(Collected data entries)
-----

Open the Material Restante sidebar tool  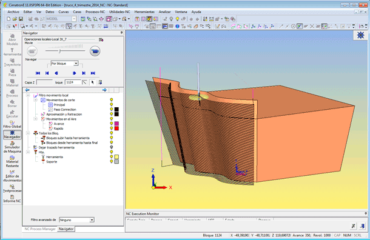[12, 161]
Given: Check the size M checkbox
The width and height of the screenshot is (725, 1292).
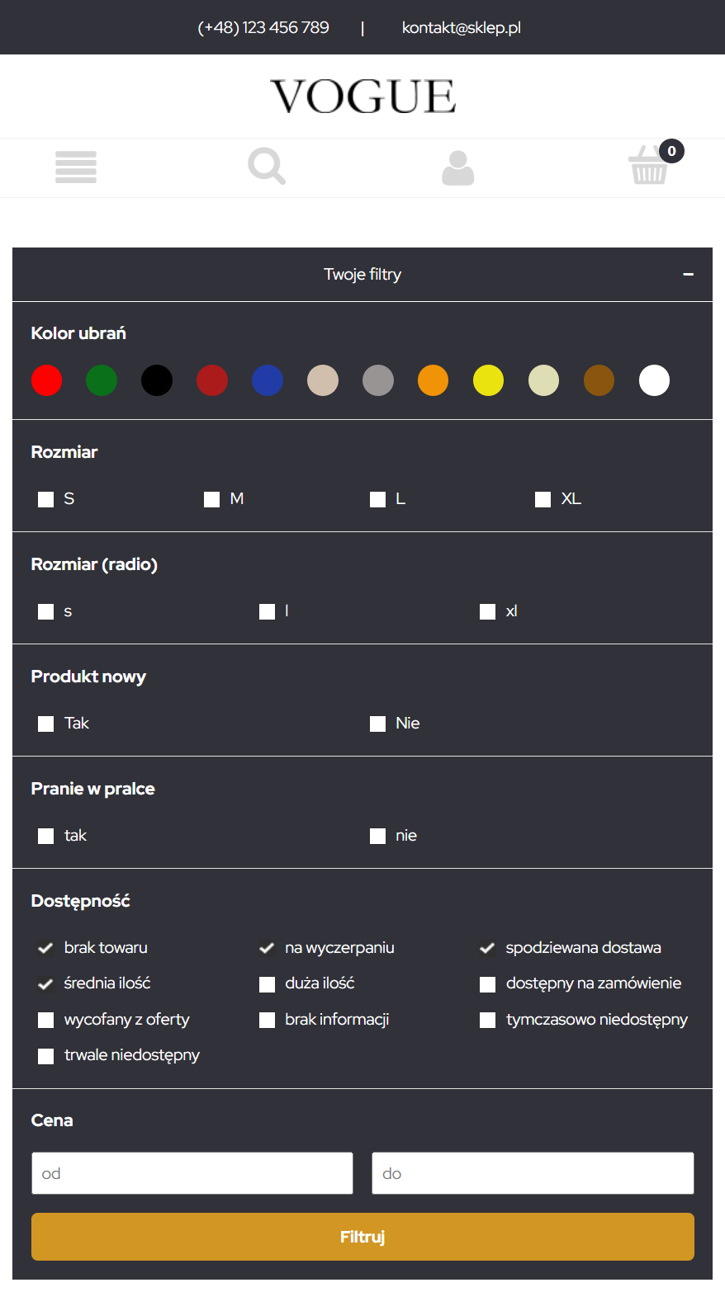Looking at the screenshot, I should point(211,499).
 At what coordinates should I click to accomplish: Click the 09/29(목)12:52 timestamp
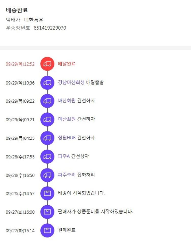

-----

THE PROBLEM:
In the records above, find the line containing "The width and", then please restate it and each line after it word for word, pictures excluded.

WRITTEN RESPONSE:
The width and height of the screenshot is (725, 1292).
Looking at the screenshot, I should point(211,499).
 At what coordinates should I click to accomplish: Click the 09/29(목)12:52 timestamp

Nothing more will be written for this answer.